During the CrowdStrike outage, only about 5% of the company's endpoints were impacted, but the system still alerted Corrigan and other team members via text messages and their team chat, enabling a rapid response.
This structure has been in place for about a year and a half. “We try to make it as fool-proof as possible,” Corrigan said.
Preventing single-issue outages
The CrowdStrike situation was unique, but responses to it shouldn’t be, said Erik Eisen, CEO of CTI Technical Services. How a company will respond to one software outage should be part of every disaster recovery plan.
“If you have one piece of software that glitches and takes down servers and server farms and work stations, now you have a mass problem on your hands,” Eisen said. “That’s not a fire or a flood, but still a disaster.”
Backup tools can help a company restore systems and quickly recover operations. Companies running some or all systems on-prem can pre-configure a cloud-based home for their systems, and then move applications and data to the cloud quickly. They can do so, even temporarily, while the local event is remediated, according to Eisen.
Companies also need to think through their architecture, how applications are linked together, and how a disruption to each one would affect the rest of the enterprise. ”It’s scary to think that one thing can literally bring you to your knees,” Eisen said. “You have to have the right stack in place, and the right backup and disaster recovery tools.”
Preparing for what’s next
While the next major outage is unlikely to follow the CrowdStrike script, disruptions are common. They can be triggered by cyberattacks, software glitches and natural disasters, said Betz.
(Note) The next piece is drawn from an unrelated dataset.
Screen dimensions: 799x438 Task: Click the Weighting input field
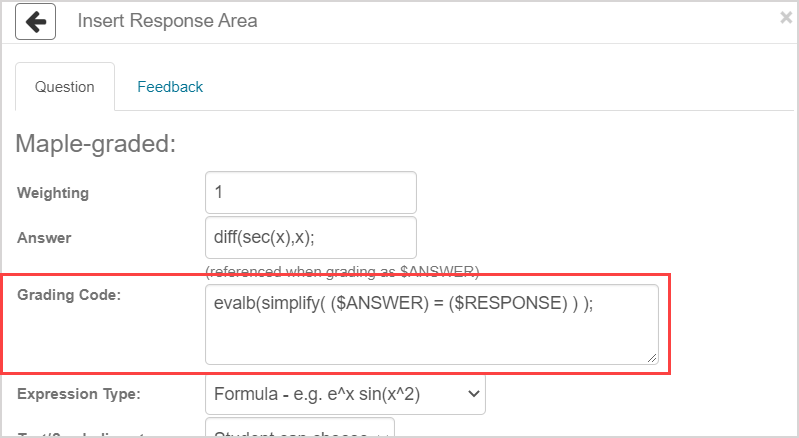point(310,192)
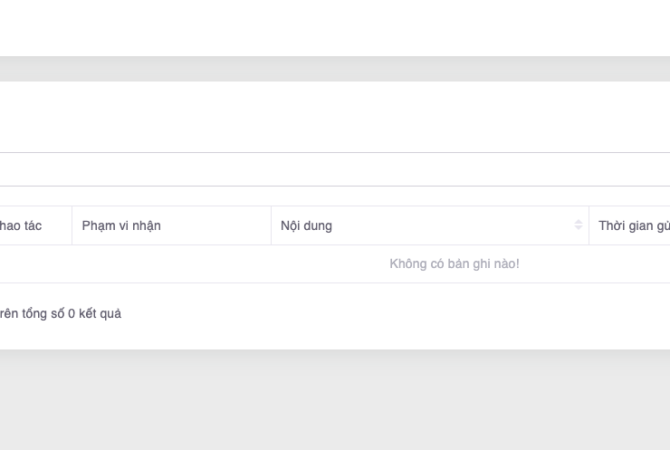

The after-affects of Hurricane Helene, which hit the Southeast U.S. in September, showed how many things could go wrong. “The modern small to medium enterprise should be more concerned with what happened in Asheville than happened with CrowdStrike, because Asheville represents the broad spectrum of everything that can disrupt your business,” he added.
The North Carolina mountain town was inundated with water as a result of the hurricane.
“I don’t think that another CrowdStrike will happen. I do think there will be more Ashevilles.”
It’s important for companies to think through what they would do in the event of such a disaster, and to get outside help doing so, Betz said.
Third party consultants, even if they only provide support a few times a year, can identify gaps that a small to mid-sized company, especially one with a small IT team, might miss.
“Backups tend to fall to the bottom of the list, and then when you really need them, you’re out of luck.”